Sociale Zekerheid - Afstand van terugvordering - Onverschuldigde betalingen
sociale zekerheid
sociale uitkering
officiële statistiek
aflossing
29/2/2012 | Verzending vraag |
2/5/2012 | Antwoord |
Conform artikel 22 van de wet van 11 april 1995 tot invoering van het "handvest" van de sociaal verzekerde, kan de bevoegde instelling van sociale zekerheid, binnen de voorwaarden bepaald door zijn beheerscomité en goedgekeurd door de bevoegde minister, afzien van terugvordering van het onverschuldigde:
1. In behartigenswaardige gevallen of categorieën van gevallen en mits de schuldenaar te goeder trouw is;
2. Wanneer het terug te vorderen bedrag gering is;
3. Wanneer blijkt dat de terugvordering onzeker of te duur is vergeleken met het bedrag dat teruggevorderd moet worden.

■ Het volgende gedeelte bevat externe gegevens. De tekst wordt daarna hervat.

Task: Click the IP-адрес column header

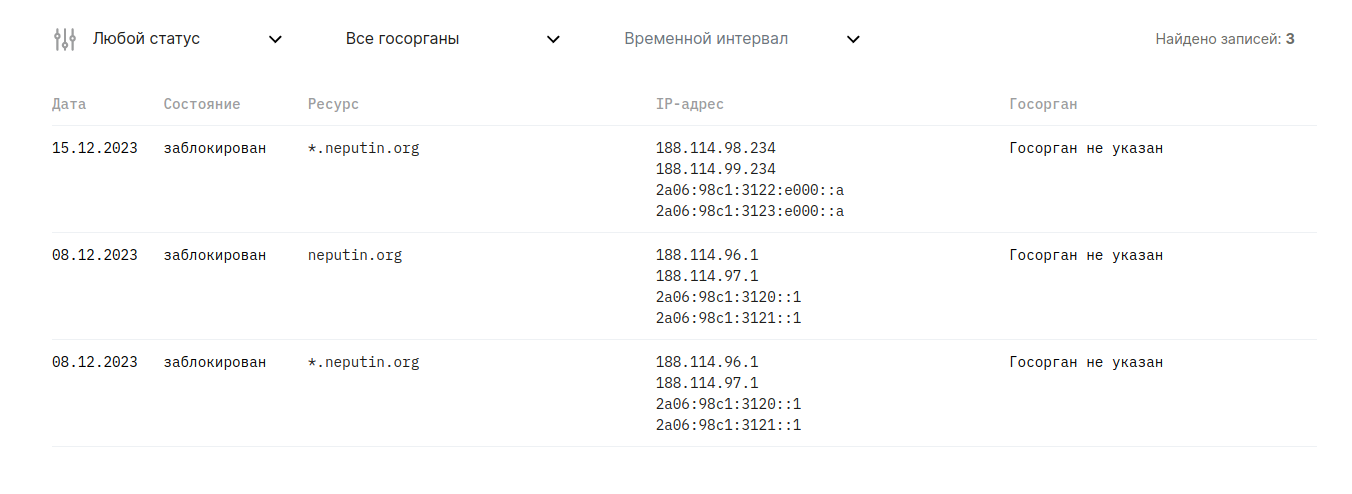Action: (x=690, y=104)
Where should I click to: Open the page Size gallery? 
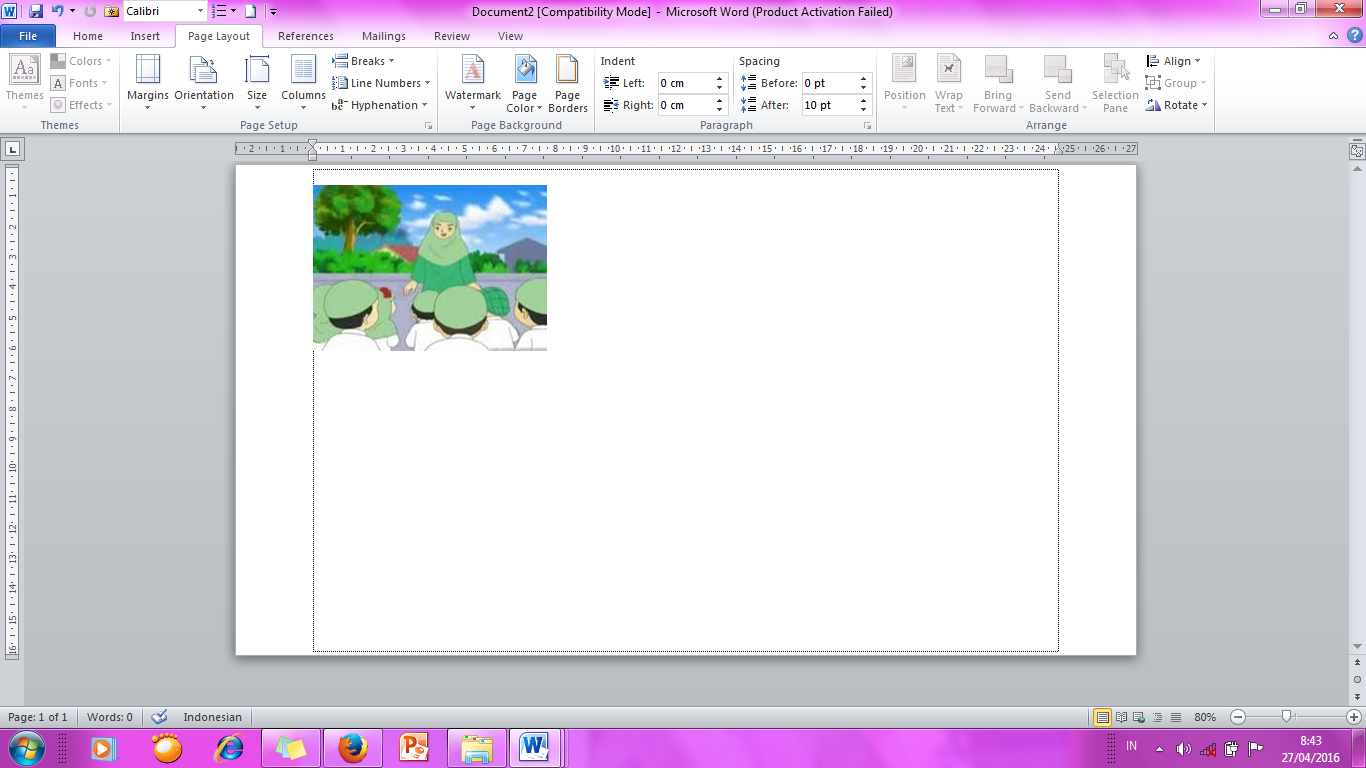257,82
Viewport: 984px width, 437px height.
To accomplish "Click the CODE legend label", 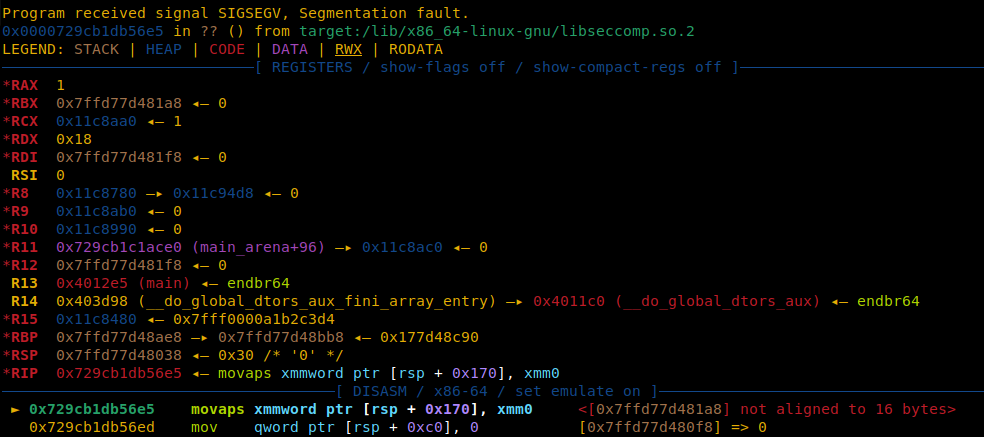I will coord(227,49).
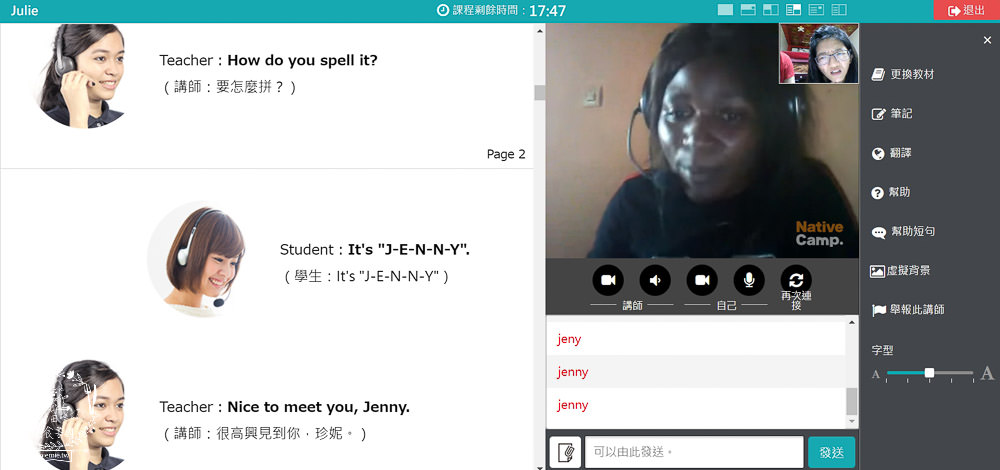Open 虛擬背景 virtual background settings
Viewport: 1000px width, 470px height.
[x=910, y=271]
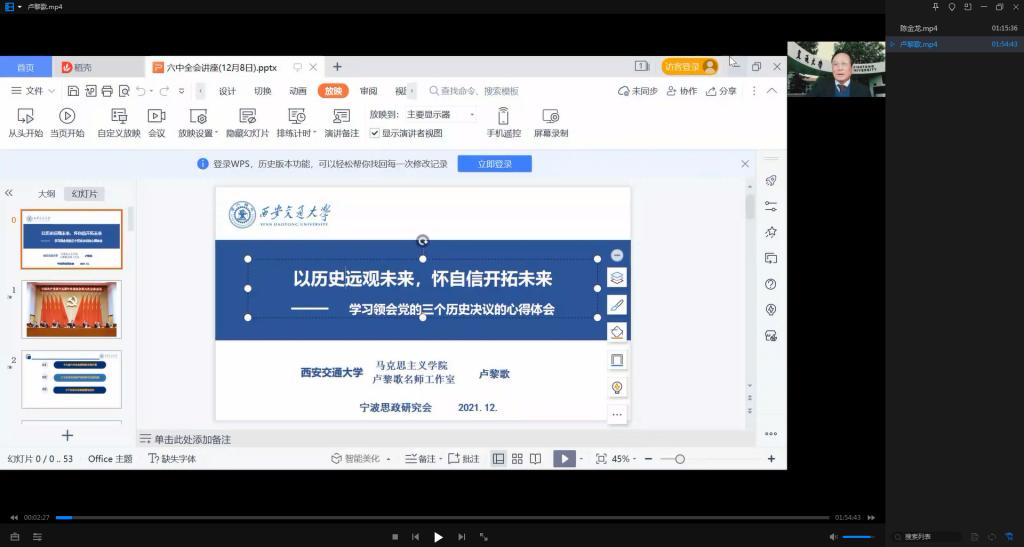Switch to slide sorter grid view

(517, 459)
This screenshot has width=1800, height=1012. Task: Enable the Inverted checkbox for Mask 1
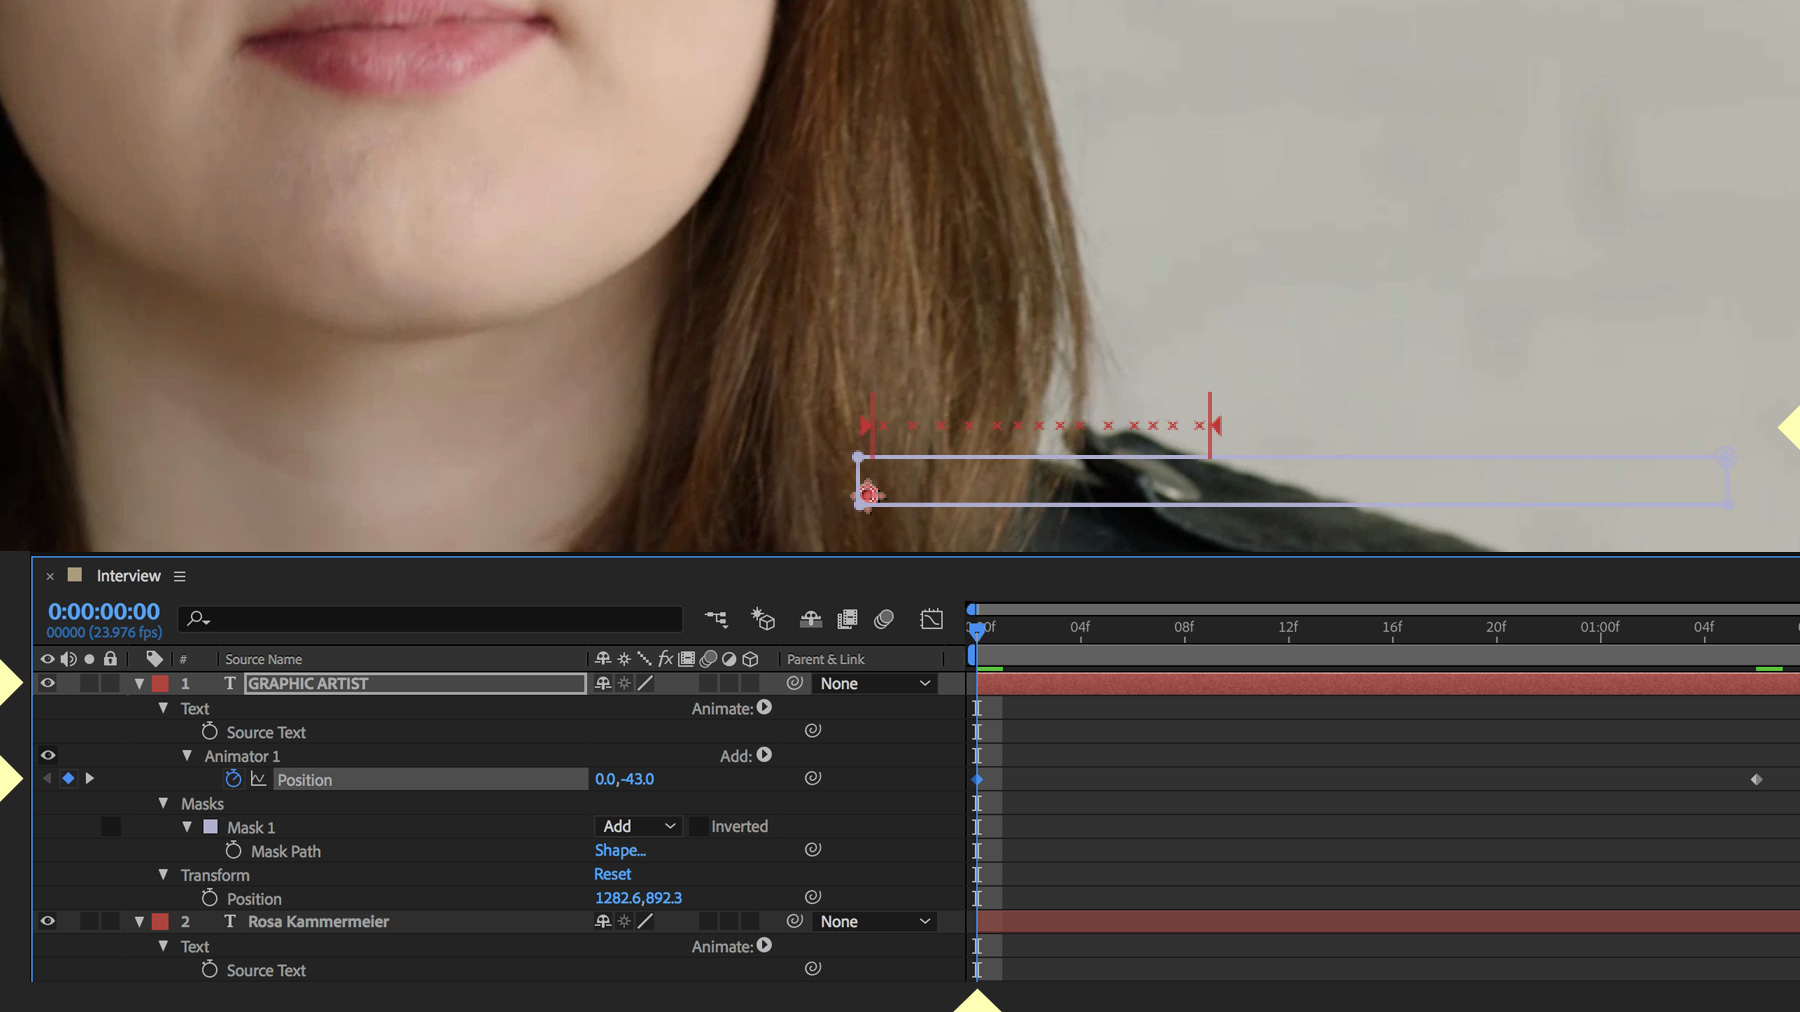pyautogui.click(x=700, y=826)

Bovendien wordt, behoudens in geval van bedrog of arglist, ambtshalve afgezien van de terugvordering, bij overlijden van degene aan wie ze betaald zijn, indien hem op dat ogenblik nog geen kennis was gegeven van de terugvordering.
Om een inzicht te verwerven over de hoegrootheid van deze afstand van vordering in de sector, had ik graag
- per Federale Overheidsdienst (FOD), per Openbare instelling van sociale zekerheid (OISZ) en per meewerkende instelling van sociale zekerheid die onder uw bevoegdheid vallen;
- per sociale prestatie;
- voor de periode van 2007 tot en met 2011 (opgesplitst per jaar);
- per gewest;
een overzicht gekregen van:
1) het aantal aanvragen tot verzaking;
2) het aantal beslissingen waarbij verzaking werd toegestaan;
3) het aantal sociaal verzekerden voor wie een verzakingsbeslissing genomen werd;
4) het bedrag waarvoor verzaking werd gevraagd versus het bedrag waarvoor verzaking werd toegestaan;
5) het aantal gevallen alsook het bedrag waarvoor werd afgezien van terugvordering in geval van overlijden.
Er zijn aangaande deze problematiek geen gedetailleerde statistische gegevens voor handen.